C’est le bilan du rapport du service européen Copernicus sur le changement climatique (C3S) et de l’Organisation météorologique mondiale (OMM) pour l’année 2025.
Incendies, vagues de chaleur et sécheresse n’ont par épargné le continent européen l’an dernier : de l’Arctique à la Méditerranée, 95% du territoire a été touché par des températures annuelles supérieures à la moyenne, et leurs conséquences.
Les eaux européennes ont également subi un stress thermique important, mesuré par la température moyenne annuelle de la surface de la mer (SST). Elle a encore augmenté, pour la quatrième année consécutive, et atteint 10.94°C (+0.65°C par rapport à la moyenne). En Méditerranée, la SST a atteint les 21.35°C, soit 1.03°C au-dessus de la moyenne, légèrement en-dessous des valeurs record de 2024 (21.50°C). Les herbiers de posidonies, ces prairies marines qui rendent de nombreux services écosystémiques en protégeant le littoral de l’érosion, en abritant la biodiversité et en stockant du carbone, ont particulièrement souffert.
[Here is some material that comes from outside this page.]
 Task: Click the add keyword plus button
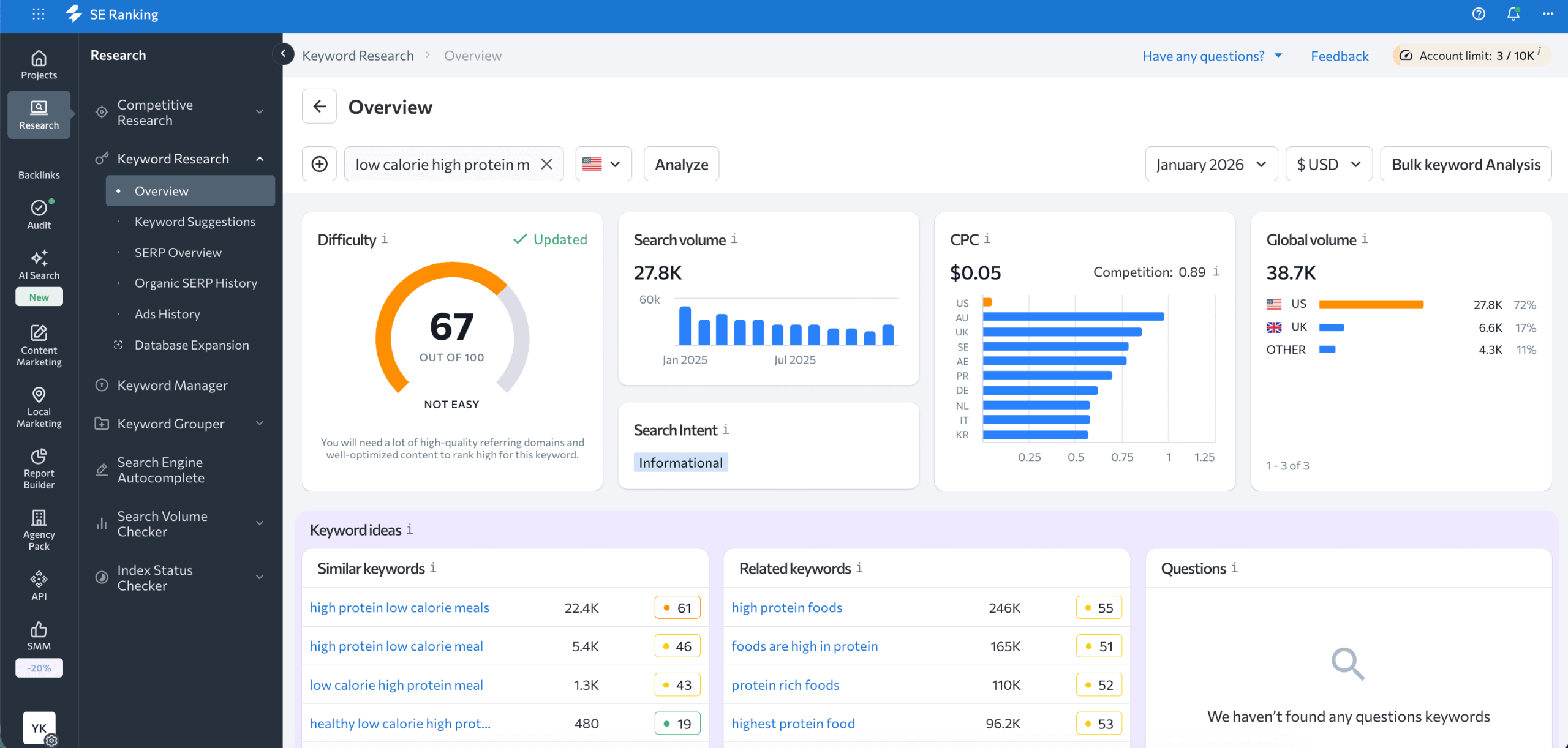tap(319, 163)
Des conditions de vague de chaleur marine « sévère » se sont également produites en mer de Norvège durant l’été 2025, la SST quotidienne moyenne atteignant les 15.5°C, soit 3°C de plus que la moyenne habituelle. « En 2025, un record de 86 % de la région océanique européenne (hors zones couvertes de glace) a connu au moins une journée avec des conditions de vague de chaleur marine « forte ». Pour les seules conditions « sévères » ou « extrêmes », la proportion a atteint 36 %, également un niveau record », indique le rapport, accessible en ligne. En Islande et au Groenland, les pertes de glace se comptent en dizaines de gigatonnes.
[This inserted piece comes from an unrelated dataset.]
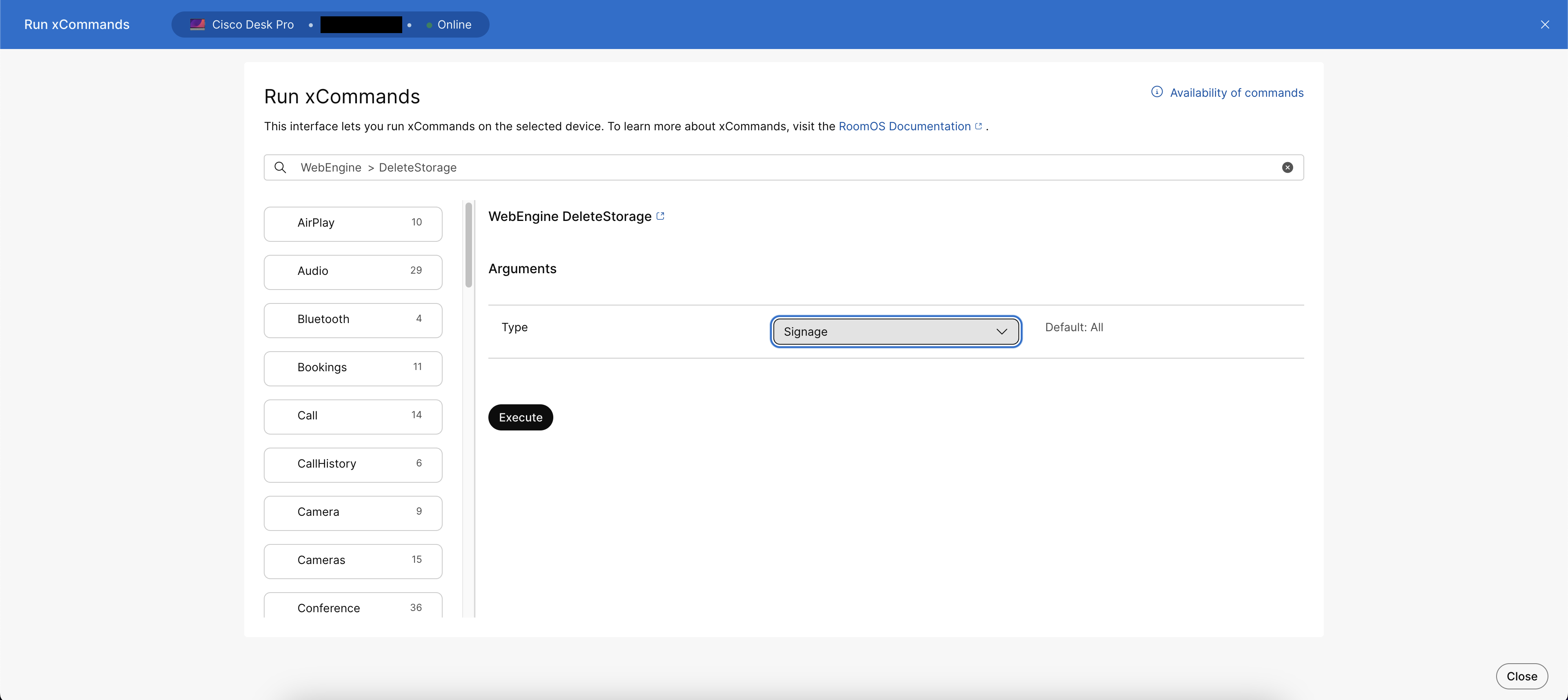Click the Execute button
Cette situation déjà critique pourrait encore s’aggraver, avec le retour probable d’El Niño à partir de l’été. Survenu en 2023-2024, le dernier épisode El Niño, qui correspond à une anomalie chaude des eaux de surface sur le centre et l’est du Pacifique équatorial, avait été l’un des cinq les plus intenses jamais enregistrés. Associé au réchauffement climatique d’origine humaine, il avait contribué aux records de températures mondiales enregistrées en 2024, sur terre et en mer.